Arshad Syed’s writing is very obviously calibrated in the way he sets up a premise to feed off it in a later sequence. Three come to mind right away. One, in a restaurant scene where a man from another table leers at Neha and in the car when Adi goes silent over a red rose she’s received from someone, is an in-your-face setup for the extent to which he’ll go as a possessive guy. The second is the calculated reference to Adi being clumsy at reversing the car which is put in only to justify his inability to reverse and speed away from the self-appointed moral police. It’s obvious because soon after it’s done with, Adi has no problems angrily reversing and driving away from Neha when he drops her after the night of trauma.

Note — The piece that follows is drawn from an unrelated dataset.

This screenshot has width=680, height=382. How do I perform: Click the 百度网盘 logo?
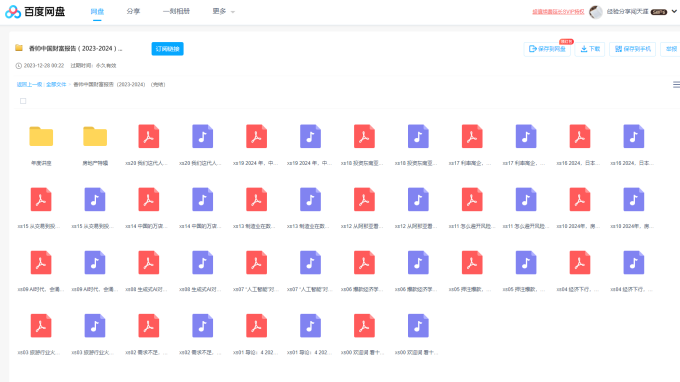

The third is the introduction to Mangesh’s wife (Bhumika Chawla) as an upright woman in her workplace which helps when Adi extracts his revenge on her husband. She is horrified by what Mangesh has been up to with Neha.
But setups and pay-offs are a part of all cinematic writing, so it’s acceptable. Except that it would help not to make them stick out so obviously.
You also wonder at the restaurant scene where switching places with Neha would have been the most sensible solution when someone gawks at her.
There are also loose moments on the night of the trauma. After picking a secluded spot at 2 am, why Adi would leave her in the car when he goes to pick up something from a shop; why she couldn’t go with him to the ATM instead of being left alone with the two strangers; why he couldn’t drive away (even without reversing) to a more crowded spot, make it convenient direction by Shah just to establish the right eerie ambience. But we accept that there is something called presence of mind that could desert a person when caught unawares. Besides, the director had to show that this couple had no way out of their trauma except to meekly comply. And all because they’re afraid of what her parents would say if they found out about her friendship.
But once I’m done with my griping about the route taken, let me also applaud the final destination where the conservative Marwari girl takes a backseat and in the fore is a young woman who won’t stand for Adi’s interpretation of ‘manly possessiveness’. That’s when you say, ‘Atta girl’ and endorse what the film wants to say after all.
A round of applause for the acting crew too. Sidhant Gupta makes a charming hero with a cleft in his chin, a pleasant face and easy skills as a performer. Vedika Pinto is also a refreshing face. Sharad Kelkar who has the most substantial part that calls for a gamut of expressions aces it while Kishore Kadam and Bhumika Chawla pitch in with the ease of veterans. Let’s use another finger to sum it up: Operation Romeo gets a thumbs up.